La commune, matrice de nos vies

La commune n’est pas une abstraction administrative. C’est le lieu où s’inscrit la vie, de la naissance à la mort, en passant par l’école, le travail, la retraite. Elle est la matrice discrète de nos vies partagées.

Édouard Herriot le disait déjà : « La commune est la cellule vitale de la Nation. L’anémier, l’appauvrir, c’est compromettre tout l’organisme. » Les maires en font chaque jour l’expérience : derrière chaque décision apparemment technique se joue une part de notre destin commun.

Car la commune, ce sont aussi des choix très concrets. Créer une place en crèche coûte environ 18 000 euros d’investissement et 15 000 euros de fonctionnement par an. Organiser les rythmes scolaires, c’est un budget supplémentaire de plusieurs centaines de millions à l’échelle du pays. Nourrir les enfants à la cantine engage une responsabilité sanitaire et éducative, comme l’a montré l’expérience de Mouans-Sartoux, qui a créé sa propre régie agricole pour servir 100 % de repas bio aux élèves, tout en réduisant le gaspillage.

Ces chiffres ne sont pas des abstractions : ils disent le poids réel, quotidien, de la commune dans nos vies. Ils rappellent aussi l’injustice fréquente des transferts de charges de l’État vers le local : on demande toujours plus aux maires, sans toujours leur donner les moyens.

Pourtant, les communes innovent. Certaines réinventent la convivialité des centres-villes, pour que l’espace public ne soit pas réduit à un centre commercial à ciel ouvert. D’autres expérimentent une sobriété heureuse, comme ces villes qui « désimperméabilisent » cours d’école et voiries pour laisser respirer la nature en ville. Rennes a inventé son Bureau des temps, capable d’adapter les horaires de bibliothèques ou de transports aux rythmes réels des habitants. En Europe du Nord, des cours d’école deviennent des jardins ouverts le week-end : pourquoi ne pas le faire ici ?

Ces initiatives disent une chose simple : la commune, ce n’est pas « faire pour » mais « faire avec ». On ne peut plus se contenter d’administrer des prestations. Il faut construire avec les habitants, leurs attentes, leurs usages, leurs fragilités. Ainsi pour l’illectronisme, qui touche encore des millions de Français : ce sont les communes, leurs centres sociaux, leurs CCAS, leurs associations partenaires, qui inventent des lieux d’accueil et de médiation numérique.

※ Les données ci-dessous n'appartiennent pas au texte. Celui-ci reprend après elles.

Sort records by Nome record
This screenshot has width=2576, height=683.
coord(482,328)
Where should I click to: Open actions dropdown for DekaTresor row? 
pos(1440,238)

Au fond, penser la commune aujourd’hui, c’est affronter à la fois l’intime et le global. L’intime, parce que la commune touche à nos vies les plus concrètes : manger à la cantine, traverser un carrefour, trouver un banc pour se reposer. Le global, parce qu’elle est confrontée aux défis du climat, de la santé, de la transition numérique, du vieillissement.

Il nous reste à réinventer une urbanité, une civilité retrouvée, pour que nous préférions le temps passé ensemble sous les platanes d’une place plutôt que l’isolement derrière nos écrans. La commune, c’est cela : un espace de respiration collective. Une communauté de destin où se tissent, jour après jour, des liens invisibles mais essentiels.